*Action item*
From the data below, retype exactly the lines starting with the one that contains "Where should I" and ending with the one that contains "the siteurl value", both included.

__________________________________________________

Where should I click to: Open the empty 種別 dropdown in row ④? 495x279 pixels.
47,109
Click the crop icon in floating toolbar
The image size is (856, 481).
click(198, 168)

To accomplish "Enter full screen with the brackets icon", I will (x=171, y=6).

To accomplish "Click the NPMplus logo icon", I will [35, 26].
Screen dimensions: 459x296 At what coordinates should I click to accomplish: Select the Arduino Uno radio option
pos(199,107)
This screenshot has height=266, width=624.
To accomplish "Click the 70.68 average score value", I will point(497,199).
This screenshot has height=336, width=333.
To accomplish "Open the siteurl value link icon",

__________________________________________________

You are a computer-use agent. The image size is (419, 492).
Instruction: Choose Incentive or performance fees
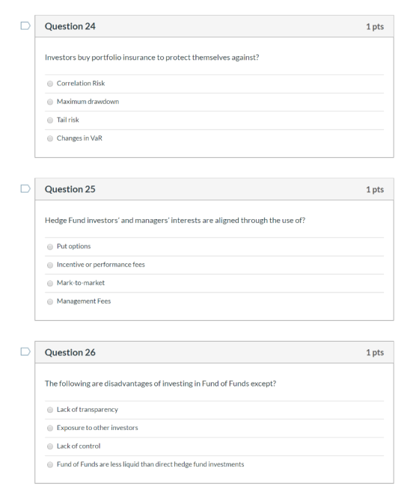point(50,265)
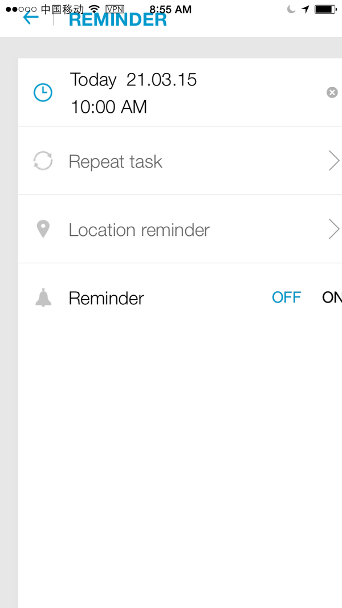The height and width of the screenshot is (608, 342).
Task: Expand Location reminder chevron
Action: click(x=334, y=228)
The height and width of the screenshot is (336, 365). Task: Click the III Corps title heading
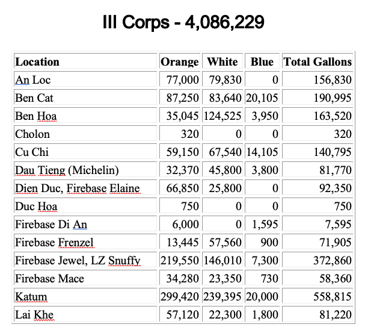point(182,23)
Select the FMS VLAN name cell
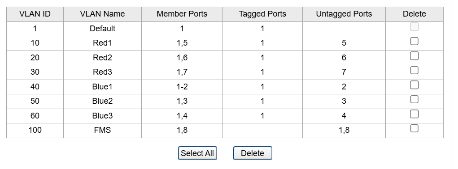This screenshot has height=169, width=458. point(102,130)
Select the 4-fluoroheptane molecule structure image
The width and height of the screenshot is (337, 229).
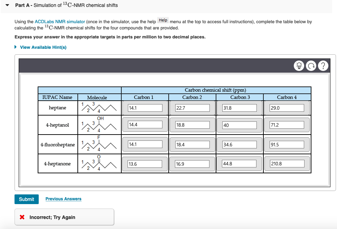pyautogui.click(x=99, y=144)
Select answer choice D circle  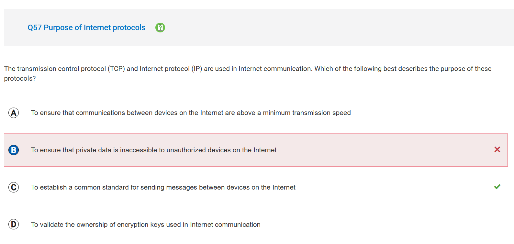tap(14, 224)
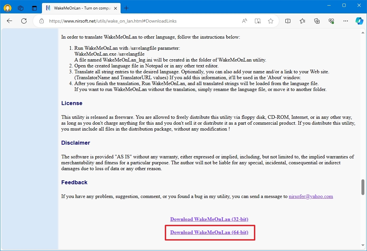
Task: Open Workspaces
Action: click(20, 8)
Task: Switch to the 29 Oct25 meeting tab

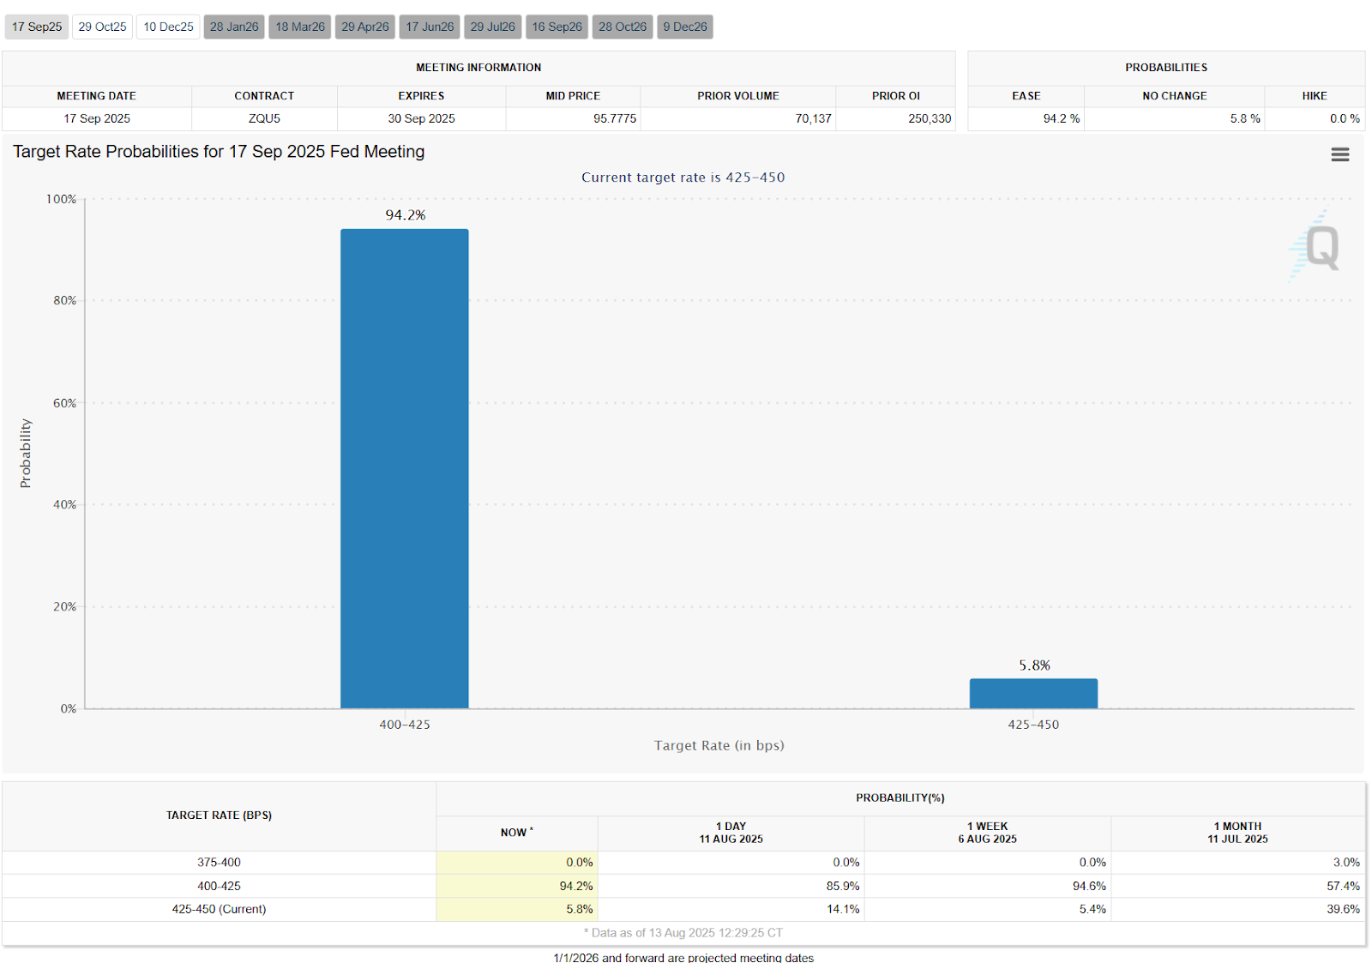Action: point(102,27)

__________________________________________________

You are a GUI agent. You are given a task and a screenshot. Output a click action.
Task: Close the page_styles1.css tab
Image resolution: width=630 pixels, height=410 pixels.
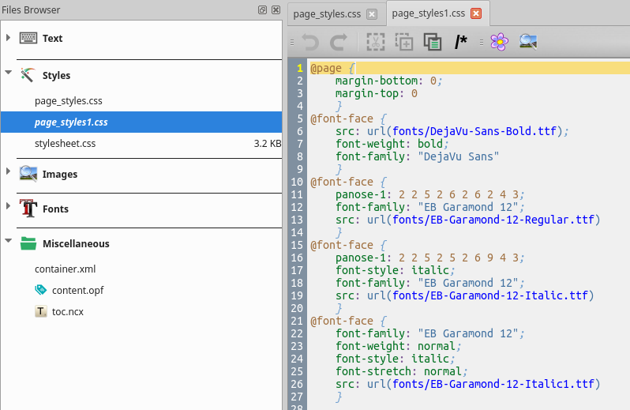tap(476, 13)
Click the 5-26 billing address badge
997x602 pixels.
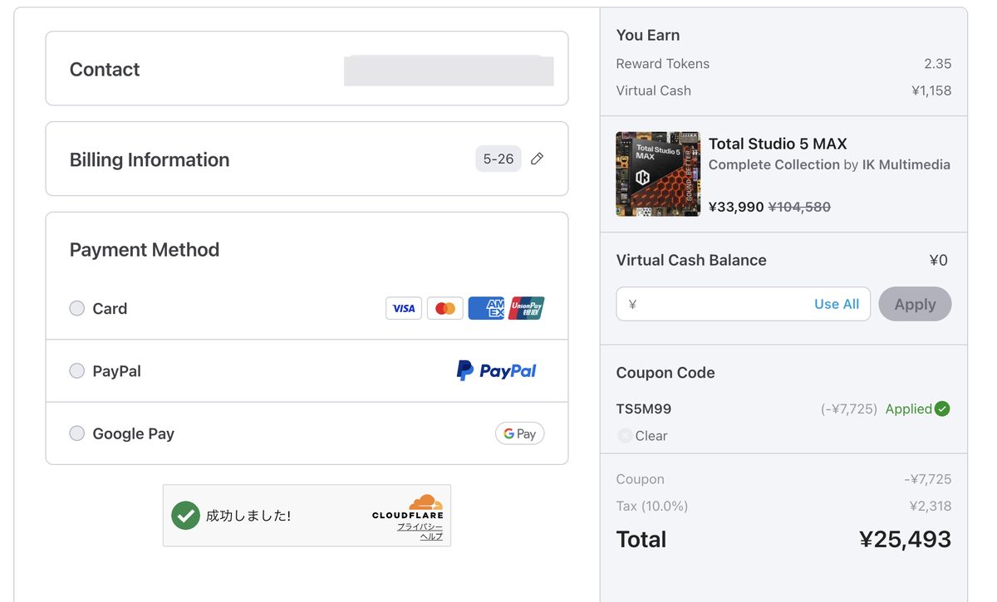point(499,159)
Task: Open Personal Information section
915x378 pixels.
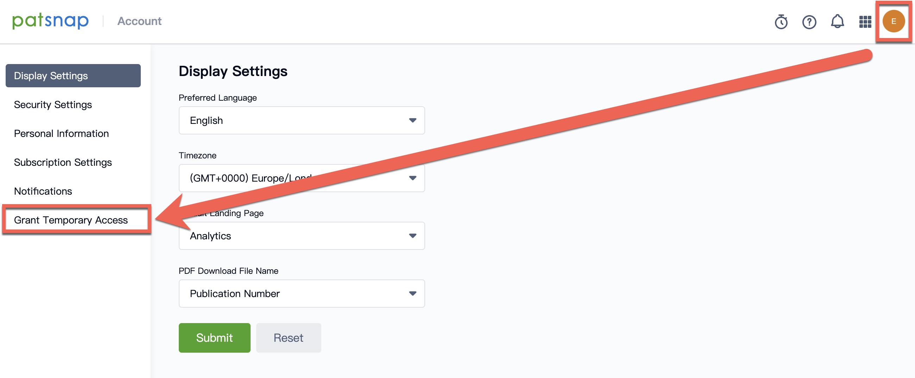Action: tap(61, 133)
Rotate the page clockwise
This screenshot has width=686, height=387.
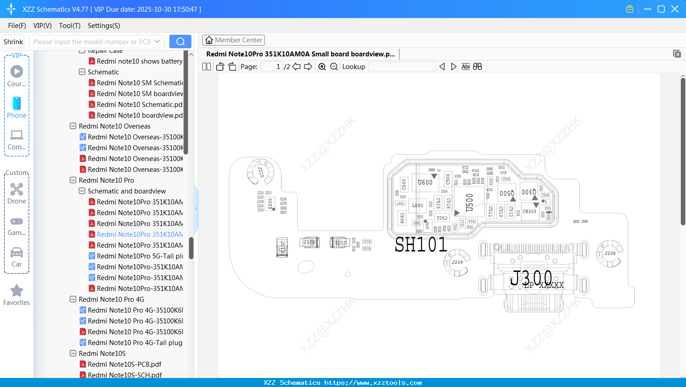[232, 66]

__________________________________________________

*Solved exercise*
Where should I click to: Open the empty 種別 dropdown in row ④? 495x279 pixels.
47,109
Click the crop icon in floating toolbar
The image size is (856, 481).
click(198, 168)

To accomplish "Enter full screen with the brackets icon", I will (x=171, y=6).

To accomplish "Click the NPMplus logo icon", I will [35, 26].
Screen dimensions: 459x296 At what coordinates should I click to accomplish: Select the Arduino Uno radio option
pos(199,107)
This screenshot has height=266, width=624.
To accomplish "Click the 70.68 average score value", I will point(497,199).
This screenshot has height=336, width=333.
To accomplish "Open the siteurl value link icon",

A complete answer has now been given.